Quantum enhanced superresolution microscopy

by Prof. Dan Oron

Dept. Physics Of Complex Systems, Weizmann Institute Of Science, Rehovot, Israel
at Physics Colloquium

Tue, 10 Dec 2019, 15:30
Building 54, room 207 - Physics, Seminar room

Abstract

Far-field optical microscopy beyond the Abbe diffraction limit, making use of nonlinear excitation (e.g. STED), or temporal fluctuations in fluorescence (PALM, STORM, SOFI) is already a reality. In contrast, while classicality is an implicit assumption in the derivation of the diffraction limit, overcoming the diffraction limit using non-classical properties of light is very difficult to achieve due to the requirement of nonlinearity and the fragility of quantum states of light.

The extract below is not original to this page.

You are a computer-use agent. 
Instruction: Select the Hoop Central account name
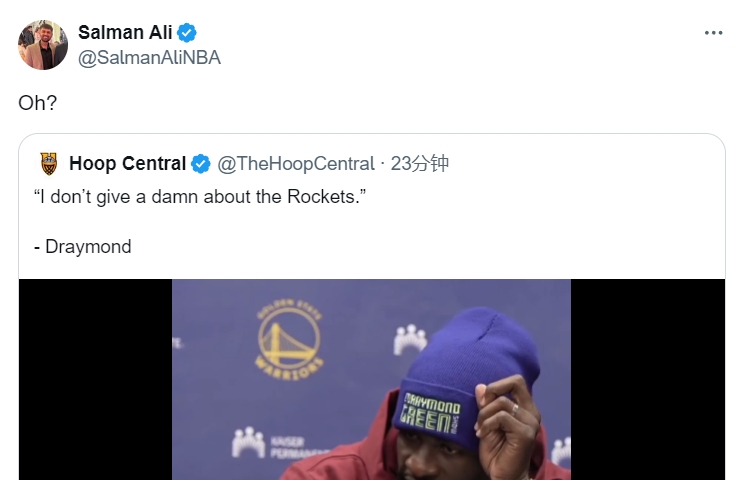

Here, we experimentally demonstrate superresolution microscopy based on quantum properties of light naturally emitted by fluorophores used as markers in fluorescence microscopy. The approach is based on photon antibunching, the tendency of fluorophores to emit photons one by one rather than in bursts. Although a distinctively quantum phenomenon, antibunching is readily observed in most common fluorophores even at room temperature.
This nonclassical resource can be utilized directly to enhance the imaging resolution, since the non-classical far-field intensity correlations induced by antibunching carry high spatial frequency information on the spatial distribution of emitters1. Detecting photon statistics simultaneously in the entire field of view, we were able to detect non-classical correlations of the second and third order, and reconstructed images with resolution significantly beyond the diffraction limit.
Alternatively, we demonstrate the utilization of antibunching for augmenting the capabilities of other commonly used superresolution techniques, such as localization-based superresolution imaging2 or image-scanning confocal microscopy3. For this end, we use either a novel detector comprised of an array of single photon detectors connected to a densely packed fiber bundle, acting as a low-noise single photon sensitive camera, and enabling the measurement of photon correlations, or recently developed monolithic single photon sensitive APD arrays4.
Finally, new modalities for harnessing quantum photon statistics for super-resolved imaging will be discussed5.

References
[1] O. Schwartz, et al., “Superresolution microscopy with quantum emitters,” Nano letters, 13, 5832–5836 (2013).
[2] Y. Israel et al., “Quantum correlation enhanced super-resolution localization microscopy enabled by a fiber bundle camera”, Nat. Commun. 8, 14786 (2017)
[3] R. Tenne et al., “Super-resolution enhancement by quantum image scanning microscopy”, Nature Photonics 13, 116 (2019).
[4] G. Lubin et al., “Quantum correlation measurement with single photon avalanche diode arrays”, Optics Express 27, 32863 (2019).
[5] U. Rossman et al., “Rapid quantum image scanning microscopy by joint sparse reconstruction”, Optica 6, 1290 (2019).